**TEXT SHOWN:**

Article 5. Corporate Capital

     The Company has an authorized capital of one hundred ninety-nine million
nine hundred ninety-nine thousand eight hundred United States Dollars (U.S.$
199,999,800) divided into thirty-three million three hundred thirty three
thousand three hundred (33,333,300) shares with a par value of six United States
Dollars (U.S.$ 6) per share.

     The Company has an issued capital of one hundred forty-two million two
hundred forty-nine thousand four hundred fifty-eight United States Dollars
(U.S.$ 142,249,458) divided into twenty-three million seven hundred eight
thousand two hundred firty-three (23,708,243) shares with a par value of six
United States Dollars (U.S.$ 6) per share, fully paid-in.

     The capital of the Company may be increased or reduced by a resolution of
the shareholders adopted in the manner required by the laws of Luxembourg for
amendment of these Articles of Incorporation.

     The board of directors is authorized and empowered to:

     o    realize any increase of the corporate capital within the limits of
          the authorized capital in one or several successive tranches, by the
          issuing of new shares, against payment in cash or in kind, by
          conversion of claims or in any other manner;

     o    determine the place and date of the issue or the successive issues,
          the issue price, the terms and conditions of the subscription of and
          paying up on the new shares; and

     o    remove or limit the preferential subscription right of the
          shareholders in case of issue of shares against payment in cash.

     This authorization is valid for a period of 5 (five) years from the date of
publication of the present deed and it may be renewed by a general meeting of
shareholders for those shares of the authorized corporate capital which up to
then will not have been issued by the board of directors.

**DATASET EXTRACT:**

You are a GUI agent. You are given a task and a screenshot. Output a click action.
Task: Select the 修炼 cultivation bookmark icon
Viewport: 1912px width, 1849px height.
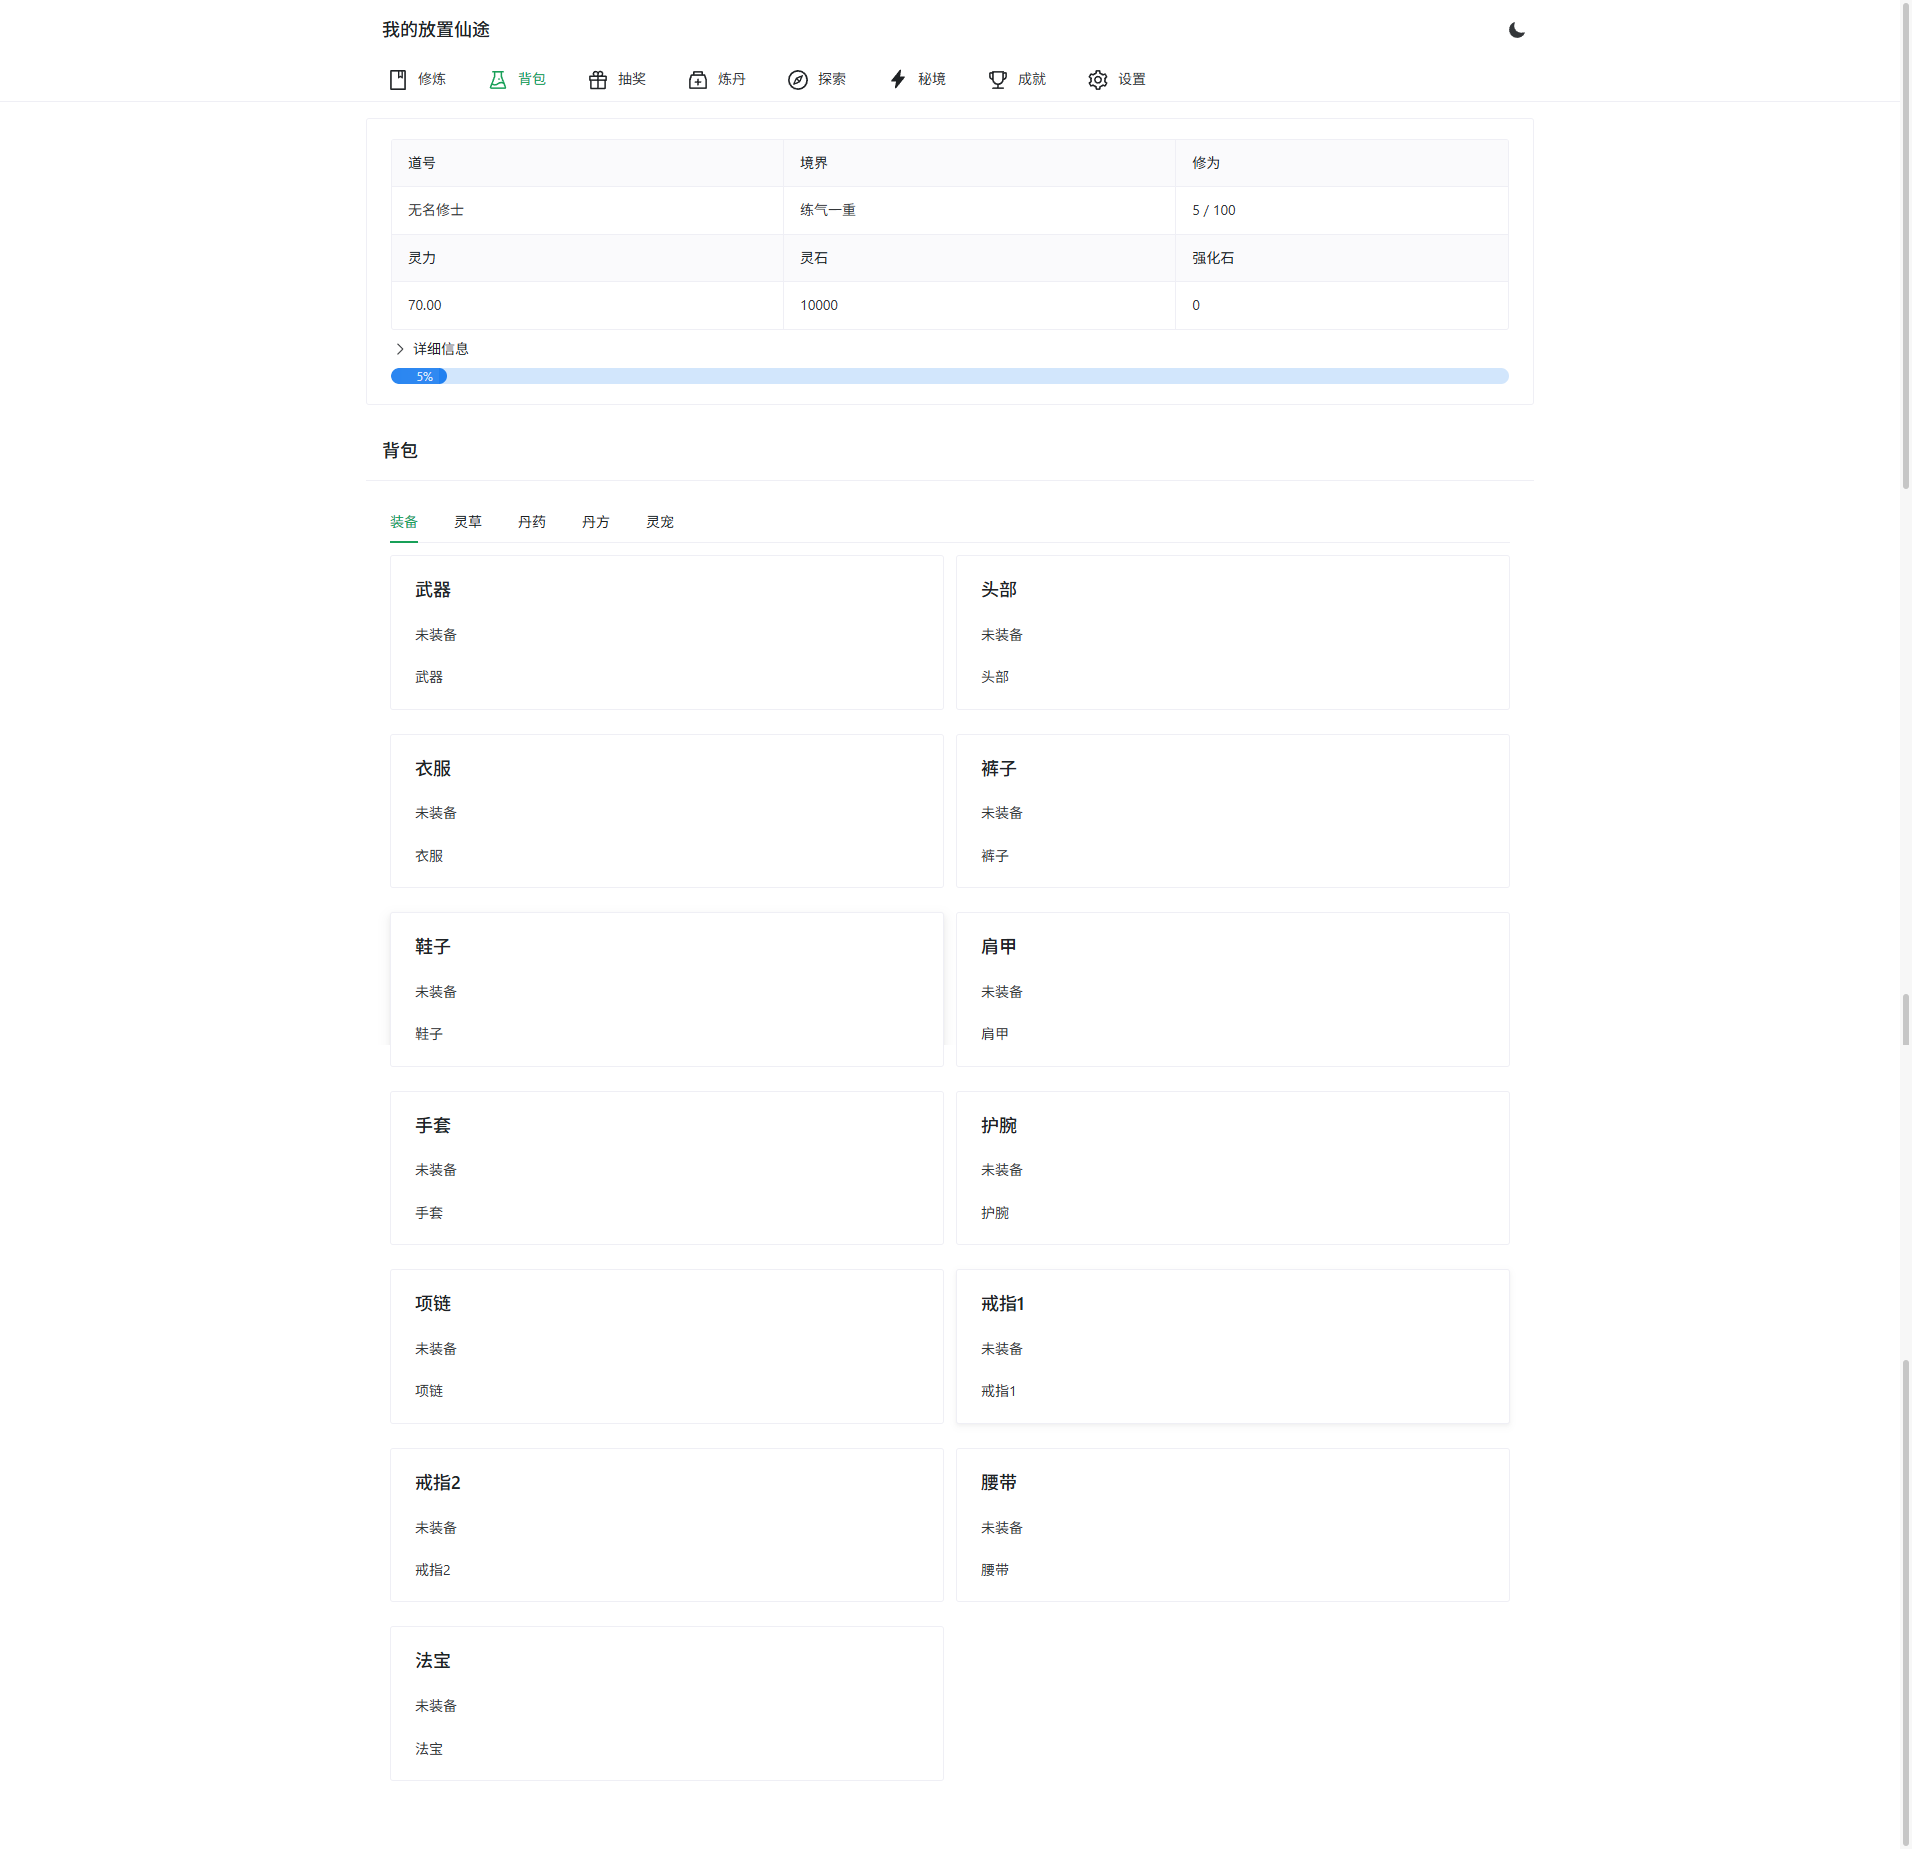397,80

**JOBS:**
(1) Reproduce the corporate capital article word for word from "Article 5. Corporate" to "share, fully paid-in.".
(2) List each power that the corporate capital article grants to the board of directors.

**SOLUTIONS TO THE EXERCISE:**
(1)
Article 5. Corporate Capital

     The Company has an authorized capital of one hundred ninety-nine million
nine hundred ninety-nine thousand eight hundred United States Dollars (U.S.$
199,999,800) divided into thirty-three million three hundred thirty three
thousand three hundred (33,333,300) shares with a par value of six United States
Dollars (U.S.$ 6) per share.

     The Company has an issued capital of one hundred forty-two million two
hundred forty-nine thousand four hundred fifty-eight United States Dollars
(U.S.$ 142,249,458) divided into twenty-three million seven hundred eight
thousand two hundred firty-three (23,708,243) shares with a par value of six
United States Dollars (U.S.$ 6) per share, fully paid-in.

(2)
- To realize any increase of the corporate capital within the limits of the authorized capital, in one or several successive tranches, by issuing new shares against payment in cash or in kind, by conversion of claims or in any other manner
- To determine the place and date of the issue or successive issues, the issue price, and the terms and conditions of the subscription of and paying up on the new shares
- To remove or limit the preferential subscription right of the shareholders in case of issue of shares against payment in cash